(TASK MATERIAL)
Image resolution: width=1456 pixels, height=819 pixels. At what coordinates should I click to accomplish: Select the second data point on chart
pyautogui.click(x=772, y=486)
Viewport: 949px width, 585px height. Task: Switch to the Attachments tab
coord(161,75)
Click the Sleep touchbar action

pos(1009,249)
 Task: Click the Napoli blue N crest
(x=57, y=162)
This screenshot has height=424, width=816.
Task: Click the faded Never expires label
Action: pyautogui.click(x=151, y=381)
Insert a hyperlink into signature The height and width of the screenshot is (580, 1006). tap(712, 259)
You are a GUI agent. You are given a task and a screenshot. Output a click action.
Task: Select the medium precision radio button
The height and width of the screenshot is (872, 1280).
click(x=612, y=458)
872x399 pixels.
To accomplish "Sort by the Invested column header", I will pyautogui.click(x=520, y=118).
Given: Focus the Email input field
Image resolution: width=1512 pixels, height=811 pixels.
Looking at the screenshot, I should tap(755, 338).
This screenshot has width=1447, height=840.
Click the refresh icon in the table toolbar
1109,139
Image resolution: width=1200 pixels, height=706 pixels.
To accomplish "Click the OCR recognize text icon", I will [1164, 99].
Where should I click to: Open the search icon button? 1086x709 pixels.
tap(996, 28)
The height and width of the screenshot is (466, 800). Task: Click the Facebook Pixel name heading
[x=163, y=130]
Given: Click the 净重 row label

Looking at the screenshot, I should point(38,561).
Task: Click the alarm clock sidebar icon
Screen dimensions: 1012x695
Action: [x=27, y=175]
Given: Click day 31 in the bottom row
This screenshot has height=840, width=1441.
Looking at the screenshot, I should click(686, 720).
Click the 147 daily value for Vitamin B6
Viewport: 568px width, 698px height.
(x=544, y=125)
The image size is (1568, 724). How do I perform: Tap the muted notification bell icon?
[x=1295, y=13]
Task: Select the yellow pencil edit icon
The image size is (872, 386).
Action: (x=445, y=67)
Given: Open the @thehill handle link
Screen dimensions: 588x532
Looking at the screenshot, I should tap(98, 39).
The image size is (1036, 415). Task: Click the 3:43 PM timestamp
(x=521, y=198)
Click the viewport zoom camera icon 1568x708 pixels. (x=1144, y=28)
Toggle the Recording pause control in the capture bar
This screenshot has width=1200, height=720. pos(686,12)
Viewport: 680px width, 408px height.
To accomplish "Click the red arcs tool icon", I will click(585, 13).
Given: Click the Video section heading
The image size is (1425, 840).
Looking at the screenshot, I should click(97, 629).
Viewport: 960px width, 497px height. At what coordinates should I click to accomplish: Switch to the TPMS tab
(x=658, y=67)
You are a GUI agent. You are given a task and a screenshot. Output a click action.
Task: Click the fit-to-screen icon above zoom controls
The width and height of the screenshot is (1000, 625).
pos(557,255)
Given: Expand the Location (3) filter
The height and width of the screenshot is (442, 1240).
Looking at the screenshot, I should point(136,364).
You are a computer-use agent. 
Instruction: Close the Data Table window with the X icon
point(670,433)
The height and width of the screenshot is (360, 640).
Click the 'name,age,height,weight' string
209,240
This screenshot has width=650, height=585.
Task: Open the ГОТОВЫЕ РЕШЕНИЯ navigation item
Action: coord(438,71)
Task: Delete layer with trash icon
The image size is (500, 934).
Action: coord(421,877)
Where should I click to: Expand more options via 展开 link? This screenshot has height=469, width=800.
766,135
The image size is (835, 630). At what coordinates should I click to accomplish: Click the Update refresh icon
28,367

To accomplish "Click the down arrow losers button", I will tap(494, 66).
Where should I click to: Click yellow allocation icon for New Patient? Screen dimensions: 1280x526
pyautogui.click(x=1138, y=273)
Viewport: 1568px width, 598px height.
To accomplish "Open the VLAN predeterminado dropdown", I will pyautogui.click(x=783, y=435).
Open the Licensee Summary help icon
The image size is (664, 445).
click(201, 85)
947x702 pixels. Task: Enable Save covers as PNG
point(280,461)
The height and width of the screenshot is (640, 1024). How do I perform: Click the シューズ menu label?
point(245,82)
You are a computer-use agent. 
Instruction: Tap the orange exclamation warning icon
(End TASK MATERIAL)
WHAT YOU SHOULD DO: Every record should be given again without alteration.

SOLUTION TO THIS PROBLEM:
Image resolution: width=1456 pixels, height=819 pixels. At what coordinates should I click to accomplish: Select the second data point on chart
pyautogui.click(x=772, y=486)
Viewport: 949px width, 585px height. Task: Switch to the Attachments tab
coord(161,75)
Click the Sleep touchbar action

pos(1009,249)
 Task: Click the Napoli blue N crest
(x=57, y=162)
This screenshot has height=424, width=816.
Task: Click the faded Never expires label
Action: pyautogui.click(x=151, y=381)
Insert a hyperlink into signature The height and width of the screenshot is (580, 1006). tap(712, 259)
You are a GUI agent. You are given a task and a screenshot. Output a click action.
Task: Select the medium precision radio button
The height and width of the screenshot is (872, 1280).
click(x=612, y=458)
872x399 pixels.
To accomplish "Sort by the Invested column header", I will pyautogui.click(x=520, y=118).
Given: Focus the Email input field
Image resolution: width=1512 pixels, height=811 pixels.
Looking at the screenshot, I should tap(755, 338).
This screenshot has width=1447, height=840.
Click the refresh icon in the table toolbar
1109,139
Image resolution: width=1200 pixels, height=706 pixels.
To accomplish "Click the OCR recognize text icon", I will [1164, 99].
Where should I click to: Open the search icon button? 1086x709 pixels.
tap(996, 28)
The height and width of the screenshot is (466, 800). Task: Click the Facebook Pixel name heading
[x=163, y=130]
Given: Click the 净重 row label

Looking at the screenshot, I should point(38,561).
Task: Click the alarm clock sidebar icon
Screen dimensions: 1012x695
Action: [x=27, y=175]
Given: Click day 31 in the bottom row
This screenshot has height=840, width=1441.
Looking at the screenshot, I should click(686, 720).
Click the 147 daily value for Vitamin B6
Viewport: 568px width, 698px height.
(x=544, y=125)
The image size is (1568, 724). How do I perform: Tap the muted notification bell icon?
[x=1295, y=13]
Task: Select the yellow pencil edit icon
The image size is (872, 386).
Action: (x=445, y=67)
Given: Open the @thehill handle link
Screen dimensions: 588x532
Looking at the screenshot, I should tap(98, 39).
The image size is (1036, 415). Task: Click the 3:43 PM timestamp
(x=521, y=198)
Click the viewport zoom camera icon 1568x708 pixels. (x=1144, y=28)
Toggle the Recording pause control in the capture bar
This screenshot has width=1200, height=720. pos(686,12)
Viewport: 680px width, 408px height.
To accomplish "Click the red arcs tool icon", I will click(585, 13).
Given: Click the Video section heading
The image size is (1425, 840).
Looking at the screenshot, I should click(97, 629).
Viewport: 960px width, 497px height. At what coordinates should I click to accomplish: Switch to the TPMS tab
(x=658, y=67)
You are a GUI agent. You are given a task and a screenshot. Output a click action.
Task: Click the fit-to-screen icon above zoom controls
The width and height of the screenshot is (1000, 625).
pos(557,255)
Given: Expand the Location (3) filter
The height and width of the screenshot is (442, 1240).
Looking at the screenshot, I should point(136,364).
You are a computer-use agent. 
Instruction: Close the Data Table window with the X icon
point(670,433)
The height and width of the screenshot is (360, 640).
Click the 'name,age,height,weight' string
209,240
This screenshot has width=650, height=585.
Task: Open the ГОТОВЫЕ РЕШЕНИЯ navigation item
Action: coord(438,71)
Task: Delete layer with trash icon
The image size is (500, 934).
Action: coord(421,877)
Where should I click to: Expand more options via 展开 link? This screenshot has height=469, width=800.
766,135
The image size is (835, 630). At what coordinates should I click to accomplish: Click the Update refresh icon
28,367

To accomplish "Click the down arrow losers button", I will tap(494, 66).
Where should I click to: Click yellow allocation icon for New Patient? Screen dimensions: 1280x526
pyautogui.click(x=1138, y=273)
Viewport: 1568px width, 598px height.
To accomplish "Open the VLAN predeterminado dropdown", I will pyautogui.click(x=783, y=435).
Open the Licensee Summary help icon
The image size is (664, 445).
click(201, 85)
947x702 pixels. Task: Enable Save covers as PNG
point(280,461)
The height and width of the screenshot is (640, 1024). How do I perform: Click the シューズ menu label?
point(245,82)
You are a computer-use agent. 
Instruction: Tap the orange exclamation warning icon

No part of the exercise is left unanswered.